The National’s correspondent in Erbil, Hugh Naylor, recently did a piece about Arab refugees and Kurdish forces trying to figure out how they can recapture the city of Mosul, sometimes described as the second-biggest in Iraq, with a population perhaps as high as 1.8 million … from the Islamic State fighters who overran it in June.
In Naylor’s story last, week there seemed to be some sense among the sources that it might not be easy to take back Mosul, which at least begins to acknowledge the difficulty of the event, dismissed as not that big a problem about two weeks ago by Iraq’s foreign minister.
In point of fact, professional militaries everywhere in the world view urban warfare as a nightmare, and there is little reason to expect an operation meant to recapture Mosul will be any different.
Let’s assume that the Islamic State is likely to reinforce whatever forces they already have in the city, ahead of a counterattack.
These are not likely to be particularly sophisticated fighters, without much heavy weaponry, but they will have all the benefits that come with defending a city — poor lines of sight for the attackers, the difficulty of deploying superior force in crowded conditions, thousands of strong defensive positions in buildings and rubble and the existence of hundreds of thousands of civilians in the city.
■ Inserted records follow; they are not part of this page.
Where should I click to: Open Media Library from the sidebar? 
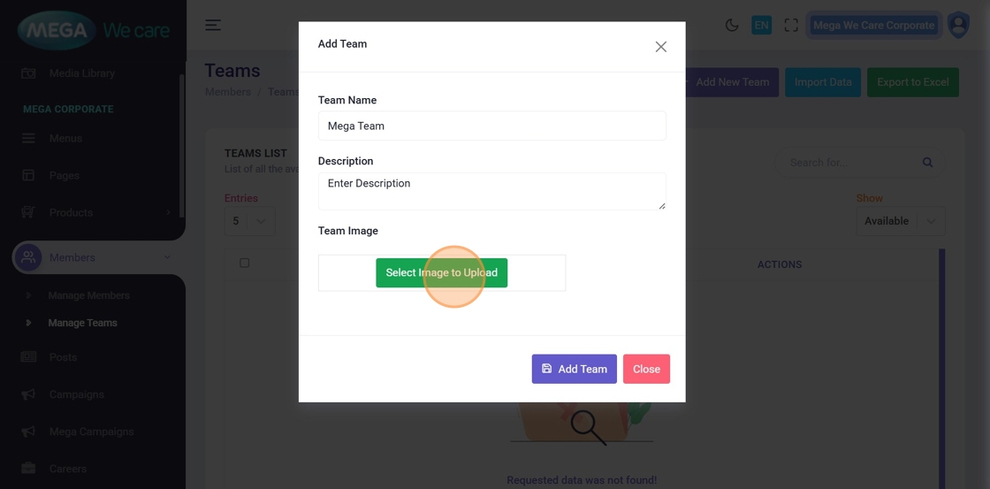[x=81, y=73]
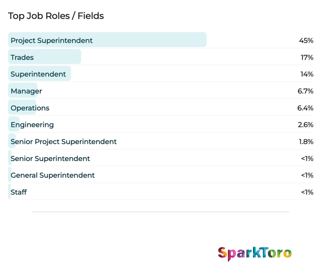This screenshot has height=272, width=322.
Task: Click the 6.7% percentage
Action: point(305,91)
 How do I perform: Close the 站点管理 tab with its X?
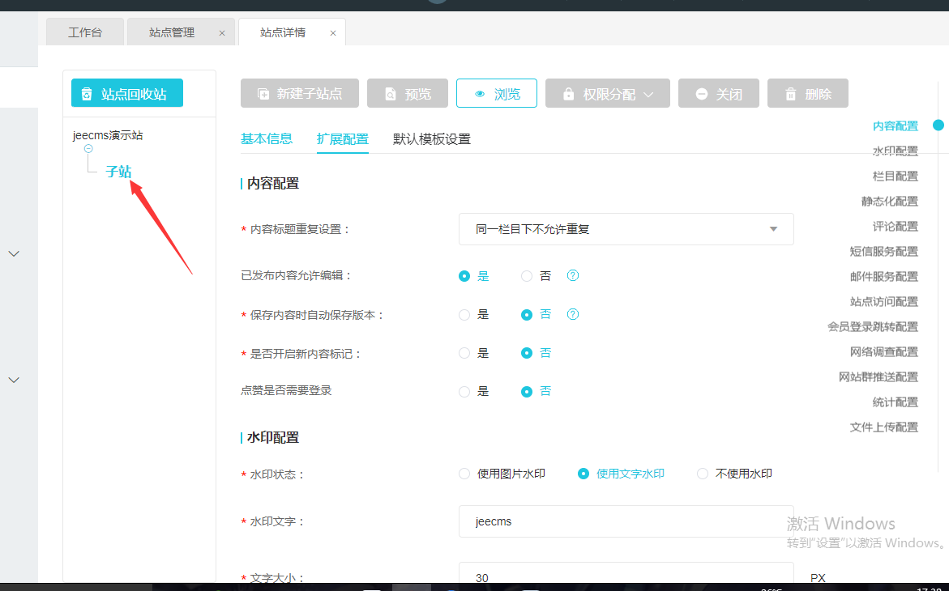pyautogui.click(x=222, y=33)
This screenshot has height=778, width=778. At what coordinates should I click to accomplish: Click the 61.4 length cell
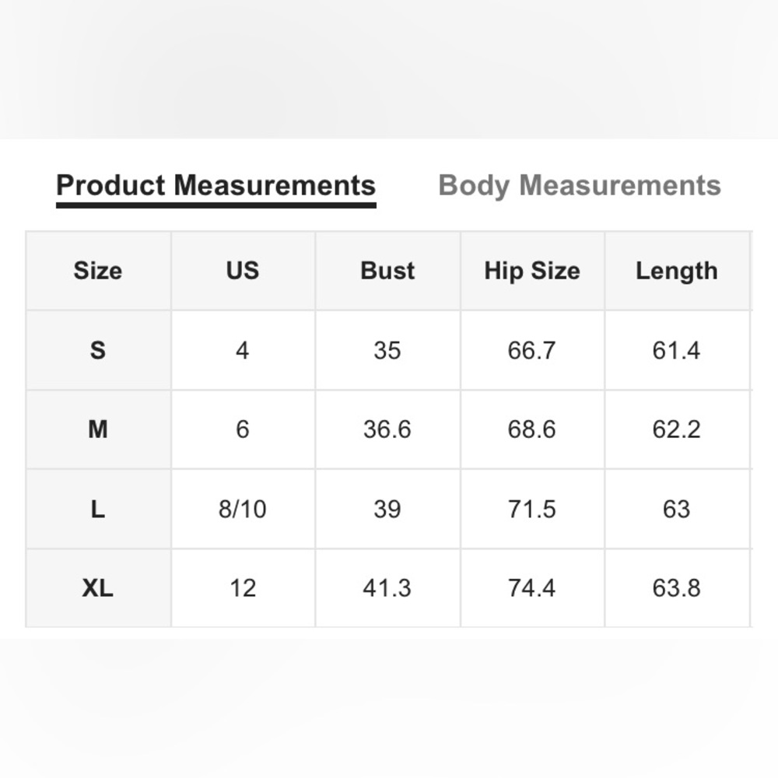[x=677, y=350]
The past century had several examples of urban warfare that was bloody and prolonged and ended with the city being fought over reduced to rubble.
Here are three.
—Stalingrad. The Germans went in holding the upper hand on the Eastern Front. But the Soviets defended the city ferociously, and fighting often was done with one side holding the ground floor and the other the upper floors.
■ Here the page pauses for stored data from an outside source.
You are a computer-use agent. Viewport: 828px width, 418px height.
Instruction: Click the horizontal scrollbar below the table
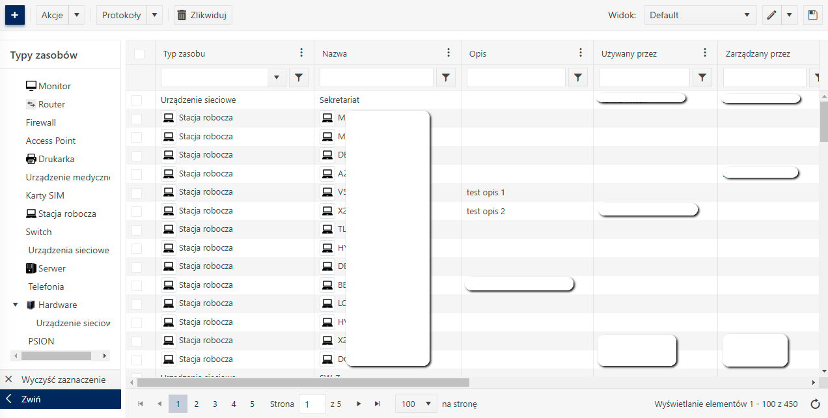coord(303,383)
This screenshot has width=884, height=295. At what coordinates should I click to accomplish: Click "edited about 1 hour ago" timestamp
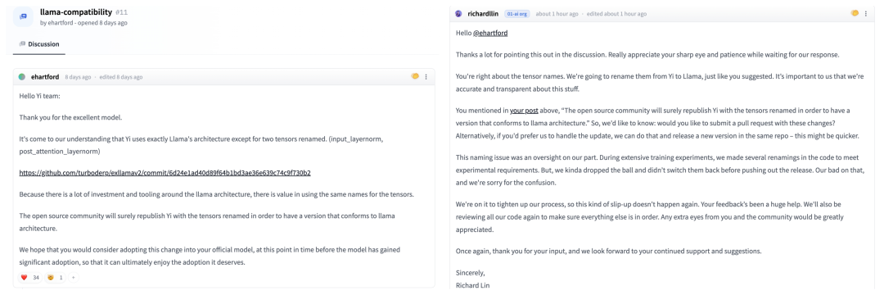tap(617, 14)
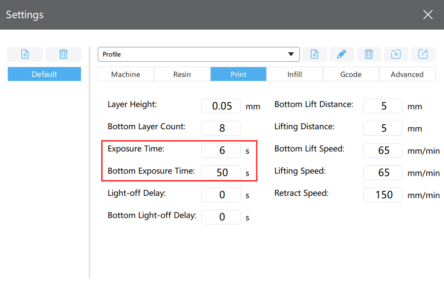Switch to the Machine tab

pos(126,74)
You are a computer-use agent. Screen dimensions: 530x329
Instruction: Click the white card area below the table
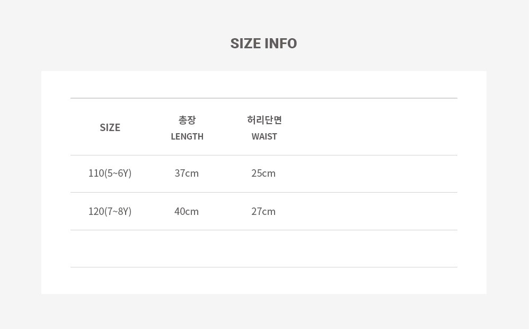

It ended with the German Sixth Army cut off and starving, and surrendering en masse in early 1943.
–Berlin. Same war, but the roles were switched. A remnant of the German army, augmented by children and old men, was holed up in the capital. Despite having a huge advantage in firepower the Soviets needed 12 days to take the city — at a cost of at least 80,000 of their own dead. (Pointedly, Dwight Eisenhower, leader of the American and British forces in Europe, didn’t rush to take Berlin; he let the Soviets do it.)
Again, the city was destroyed, in the process, which the Soviets didn’t mind.
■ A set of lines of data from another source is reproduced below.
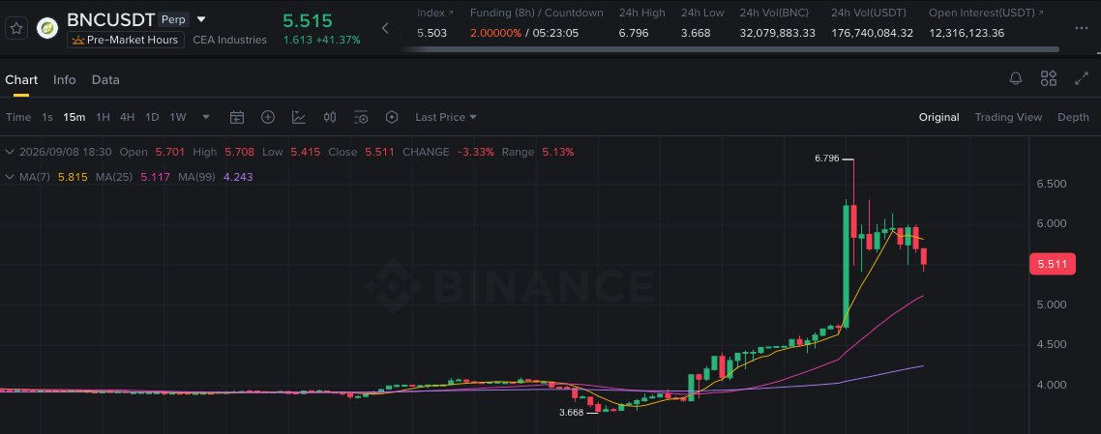Expand the BNCUSDT pair selector arrow
Image resolution: width=1101 pixels, height=434 pixels.
[201, 19]
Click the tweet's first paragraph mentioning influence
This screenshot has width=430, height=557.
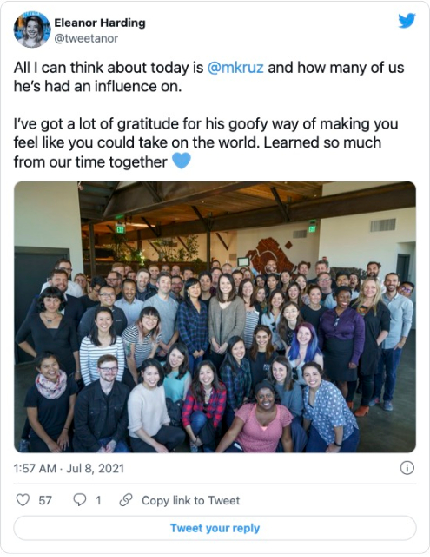208,77
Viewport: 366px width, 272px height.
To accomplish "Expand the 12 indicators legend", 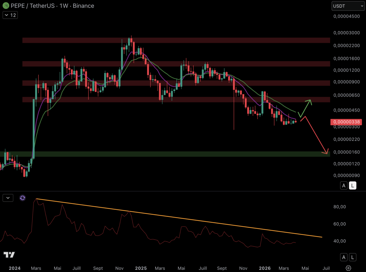I will pyautogui.click(x=10, y=15).
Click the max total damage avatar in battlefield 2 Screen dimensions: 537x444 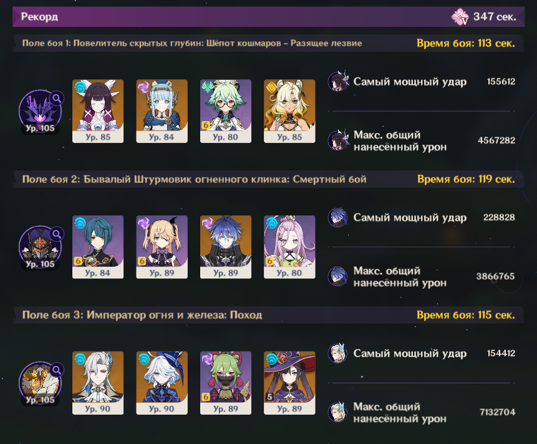(338, 277)
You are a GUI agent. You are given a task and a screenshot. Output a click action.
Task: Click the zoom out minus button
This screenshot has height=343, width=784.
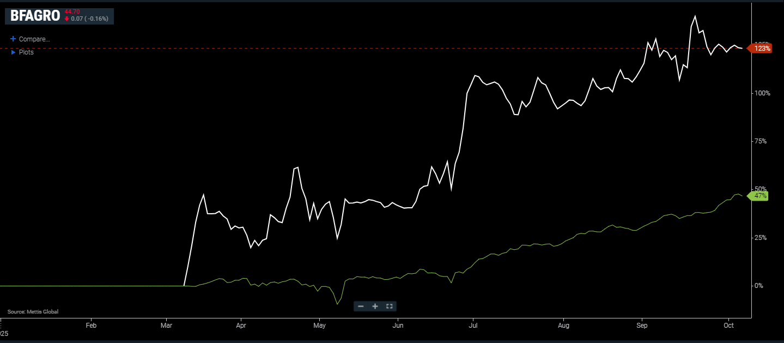tap(361, 306)
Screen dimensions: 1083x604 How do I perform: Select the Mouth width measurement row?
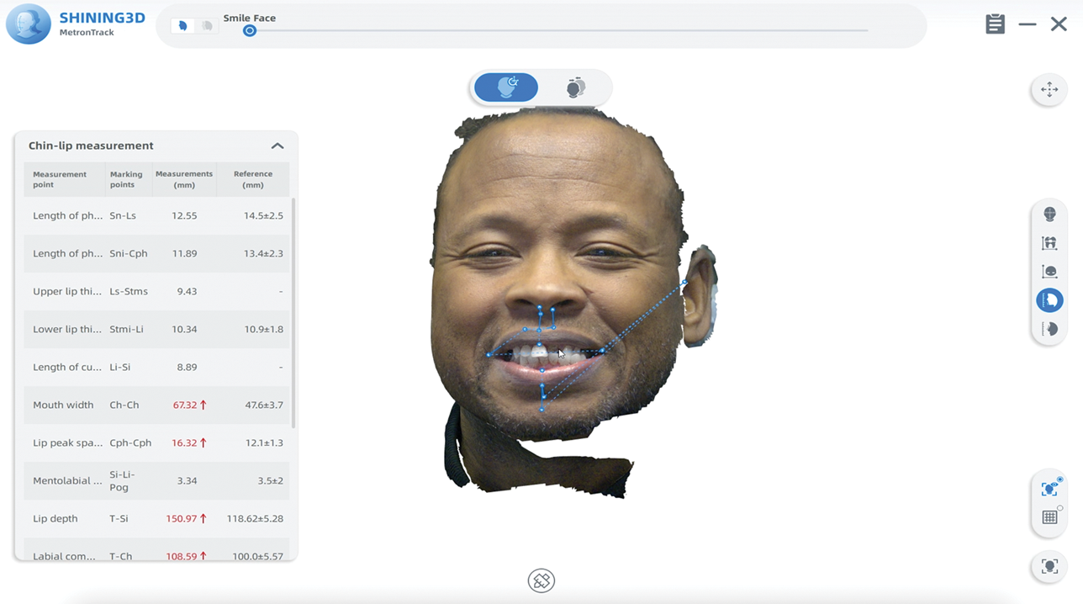point(156,405)
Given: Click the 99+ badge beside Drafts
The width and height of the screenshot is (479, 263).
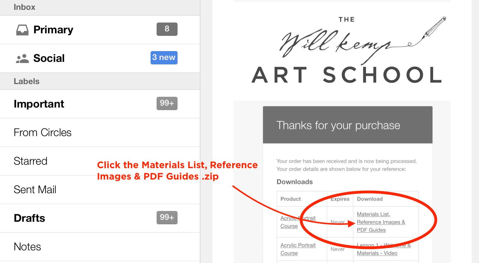Looking at the screenshot, I should click(167, 217).
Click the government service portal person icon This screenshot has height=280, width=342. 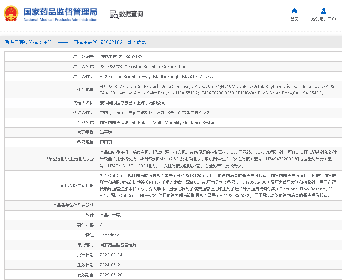323,11
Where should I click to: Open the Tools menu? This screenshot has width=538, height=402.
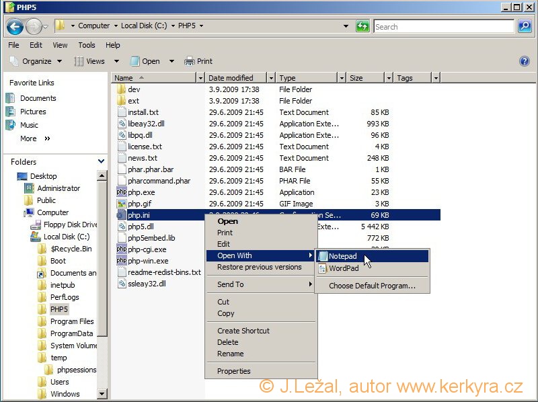(x=87, y=45)
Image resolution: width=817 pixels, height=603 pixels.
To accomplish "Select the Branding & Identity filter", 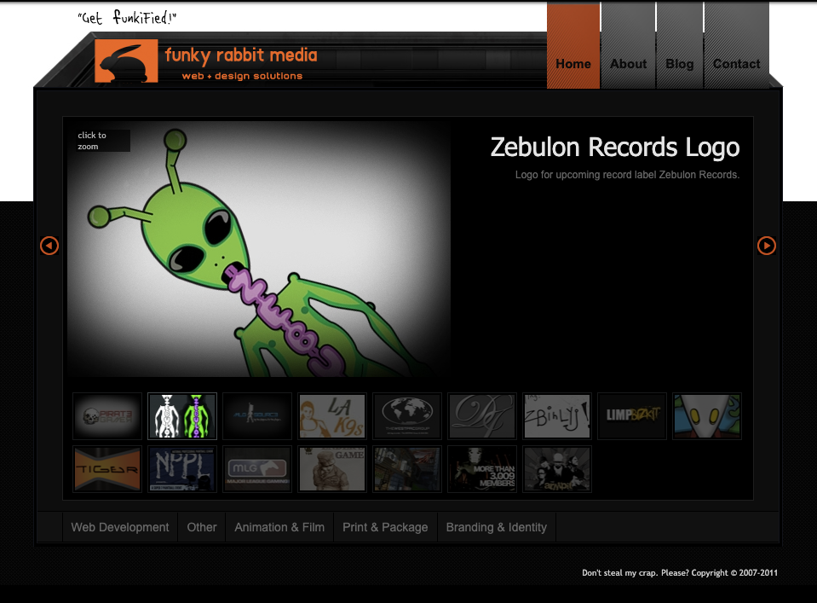I will [x=496, y=527].

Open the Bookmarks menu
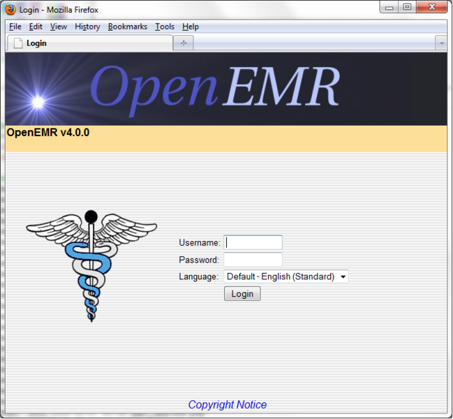pyautogui.click(x=128, y=27)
—Hue. This happened during the Vietnam War, in early 1968, after the North Vietnamese and Viet Cong took the city on the opening night of the Tet Offensive. The South Vietnamese and U.S. army and marines needed more than a month to retake the city. Even with the U.S. at first reluctant to bomb the historic city’s major buildings, it eventually was done and Hue ended as a rock pile.
Mosul seems unlikely to be much different.
It can be retaken. Sure. But the attackers, who are unlikely to be elite units, should expect high casualties, many of them civilians, and should plan on weeks and weeks of house-to-house fighting — unless the Islamic State fighters can be persuaded to leave or surrender or are withdrawn by their leaders, all unlikely outcomes.
And ending with Mosul in ruins.
The same fate could await Tikrit and Fallujah, other significant cities captured by the Islamic State during its “run wild” period in May and June.
Taking back all those places will be hard, but Mosul bulks large in the mind because of its size, and the magnitude of the destruction likely.
“Destroying the city in order to save it” may well be necessary. But any politicians who suggest it will not be supremely difficult … are almost certainly badly wrong.